Start of Block

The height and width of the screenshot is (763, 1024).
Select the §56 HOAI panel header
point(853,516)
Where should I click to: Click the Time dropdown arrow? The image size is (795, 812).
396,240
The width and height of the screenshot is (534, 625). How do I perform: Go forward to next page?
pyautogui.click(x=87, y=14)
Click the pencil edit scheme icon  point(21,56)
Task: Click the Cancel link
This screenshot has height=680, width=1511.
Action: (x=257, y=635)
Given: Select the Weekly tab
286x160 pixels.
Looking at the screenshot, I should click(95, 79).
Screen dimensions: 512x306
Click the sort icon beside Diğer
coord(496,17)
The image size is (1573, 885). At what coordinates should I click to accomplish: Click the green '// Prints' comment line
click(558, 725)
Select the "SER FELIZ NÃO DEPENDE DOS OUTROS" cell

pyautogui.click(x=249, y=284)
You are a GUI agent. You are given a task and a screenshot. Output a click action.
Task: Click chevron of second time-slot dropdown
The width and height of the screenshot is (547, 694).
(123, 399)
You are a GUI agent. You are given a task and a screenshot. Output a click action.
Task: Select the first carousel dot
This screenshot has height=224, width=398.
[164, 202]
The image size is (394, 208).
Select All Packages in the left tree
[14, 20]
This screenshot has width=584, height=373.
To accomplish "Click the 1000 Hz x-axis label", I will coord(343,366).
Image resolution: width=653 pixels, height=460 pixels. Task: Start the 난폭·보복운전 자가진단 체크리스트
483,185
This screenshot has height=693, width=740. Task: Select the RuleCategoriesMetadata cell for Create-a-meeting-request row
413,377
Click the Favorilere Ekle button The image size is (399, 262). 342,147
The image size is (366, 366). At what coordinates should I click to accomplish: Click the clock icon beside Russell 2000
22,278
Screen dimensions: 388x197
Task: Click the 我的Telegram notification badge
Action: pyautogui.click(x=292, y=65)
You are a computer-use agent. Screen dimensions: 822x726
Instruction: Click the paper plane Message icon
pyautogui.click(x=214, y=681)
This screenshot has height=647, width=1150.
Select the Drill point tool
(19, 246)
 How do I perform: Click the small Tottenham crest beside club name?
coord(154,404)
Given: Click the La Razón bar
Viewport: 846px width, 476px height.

End of Block

## Work order
Print the records above exactly as they appear.

## Result
The height and width of the screenshot is (763, 1024).
Select the §56 HOAI panel header
point(853,516)
Where should I click to: Click the Time dropdown arrow? The image size is (795, 812).
396,240
The width and height of the screenshot is (534, 625). How do I perform: Go forward to next page?
pyautogui.click(x=87, y=14)
Click the pencil edit scheme icon  point(21,56)
Task: Click the Cancel link
This screenshot has height=680, width=1511.
Action: (x=257, y=635)
Given: Select the Weekly tab
286x160 pixels.
Looking at the screenshot, I should click(95, 79).
Screen dimensions: 512x306
Click the sort icon beside Diğer
coord(496,17)
The image size is (1573, 885). At what coordinates should I click to accomplish: Click the green '// Prints' comment line
click(558, 725)
Select the "SER FELIZ NÃO DEPENDE DOS OUTROS" cell

pyautogui.click(x=249, y=284)
You are a GUI agent. You are given a task and a screenshot. Output a click action.
Task: Click chevron of second time-slot dropdown
The width and height of the screenshot is (547, 694).
(123, 399)
You are a GUI agent. You are given a task and a screenshot. Output a click action.
Task: Select the first carousel dot
This screenshot has height=224, width=398.
[164, 202]
The image size is (394, 208).
Select All Packages in the left tree
[14, 20]
This screenshot has width=584, height=373.
To accomplish "Click the 1000 Hz x-axis label", I will coord(343,366).
Image resolution: width=653 pixels, height=460 pixels. Task: Start the 난폭·보복운전 자가진단 체크리스트
483,185
This screenshot has height=693, width=740. Task: Select the RuleCategoriesMetadata cell for Create-a-meeting-request row
413,377
Click the Favorilere Ekle button The image size is (399, 262). 342,147
The image size is (366, 366). At what coordinates should I click to accomplish: Click the clock icon beside Russell 2000
22,278
Screen dimensions: 388x197
Task: Click the 我的Telegram notification badge
Action: pyautogui.click(x=292, y=65)
You are a computer-use agent. Screen dimensions: 822x726
Instruction: Click the paper plane Message icon
pyautogui.click(x=214, y=681)
This screenshot has height=647, width=1150.
Select the Drill point tool
(19, 246)
 How do I perform: Click the small Tottenham crest beside club name?
coord(154,404)
Given: Click the La Razón bar
Viewport: 846px width, 476px height.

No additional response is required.